Teachers and Principals rally at Industrial Relations Commission today

Teachers and principals will rally outside the NSW Industrial Relations Commission in Parramatta this morning as new figures show the number of vacant permanent teaching positions has doubled to more than 2,000.

The rally is being held at 7.30am (Eds: 10 Smith Street Parramatta), in protest at the Perrottet Government’s plans to push through the NSW IRC today a new three year award that delivers pay increases far below the rate of inflation.

NSWTF president Angelo Gavrielatos said delivering a real wage cut to teachers would only worsen the teacher shortages and make the profession less attractive in a highly competitive labour market.

A new Department of Education ministerial briefing, obtained under FOI law, reveals that 62 per cent of public schools (1,367) had at least one permanent teaching position vacant at the end of July, 17.5 per cent (390) had two or more and 2.3 per cent (50) had five or more.

That means there were more than 2,000 permanent teaching positions vacant in public schools – more than double the 995 the government said there were in June last year.

Mr Gavrielatos said the figures showed there needed to be urgent action on uncompetitive salaries and unsustainable workloads.

You can’t fix the teacher shortage problem without fixing the wages and workload problem,” he said.

The decision by the Perrottet Government to cap pay increases at 2.53% a year for three years when inflation is 6.1% and rising defies their own research that shows the uncompetitive salaries of teachers are a major reason why the number of people studying to become a teacher has plummeted.

Right now we have a crisis in our classrooms.
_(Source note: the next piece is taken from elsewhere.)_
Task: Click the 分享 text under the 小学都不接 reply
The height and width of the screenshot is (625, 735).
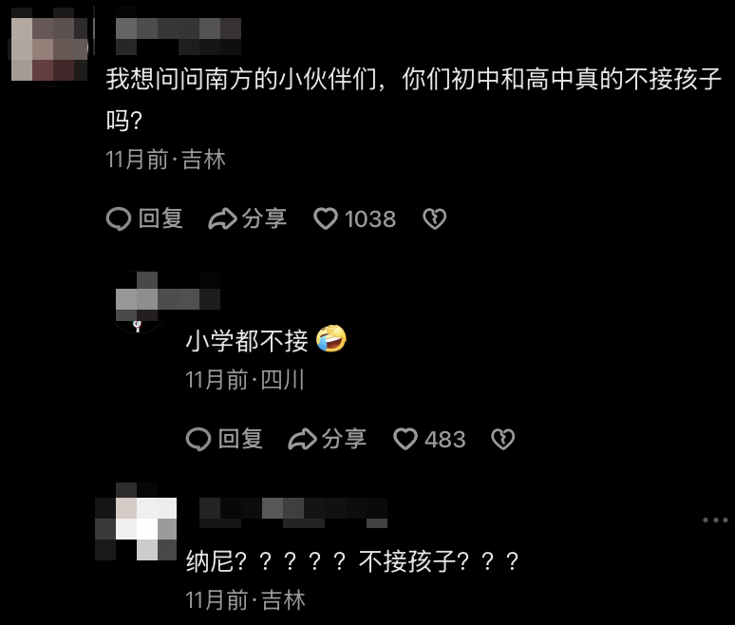Action: [344, 440]
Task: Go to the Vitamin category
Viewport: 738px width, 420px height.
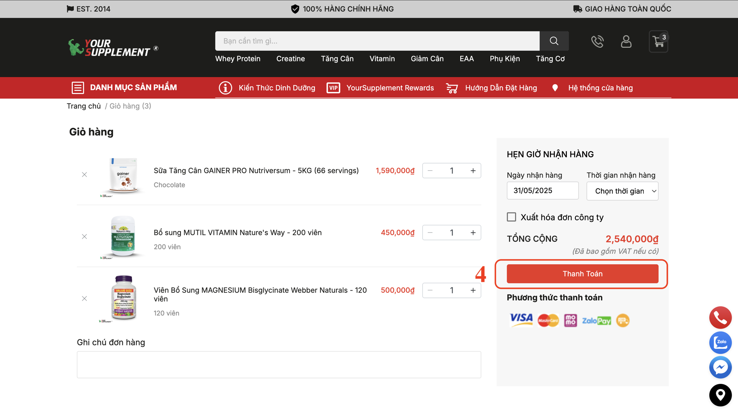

Kids are missing out in public and private schools because of the shortages and teachers are burning out. Sixty per cent of teachers want to leave in the next five years because of the crippling workload and uncompetitive salaries than don’t reflect their efforts or responsibilities.

The number of early career teachers leaving public schools is also at a 13 year high.
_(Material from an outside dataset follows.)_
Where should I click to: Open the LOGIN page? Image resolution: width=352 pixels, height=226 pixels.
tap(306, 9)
The government’s own briefings show NSW is facing a large and growing shortage of teachers and the situation is only going to get worse with rising enrolments, an ageing workforce and 30 per cent decline in the number of people studying to become a teacher.

The government’s Teacher Supply Strategy has been an abject failure so far with 2 teachers recruited in a year.

Mr Perrottet thinks the answer is to cut standards and employ unqualified teachers through the failed Teach for Australia program his own education department has long opposed.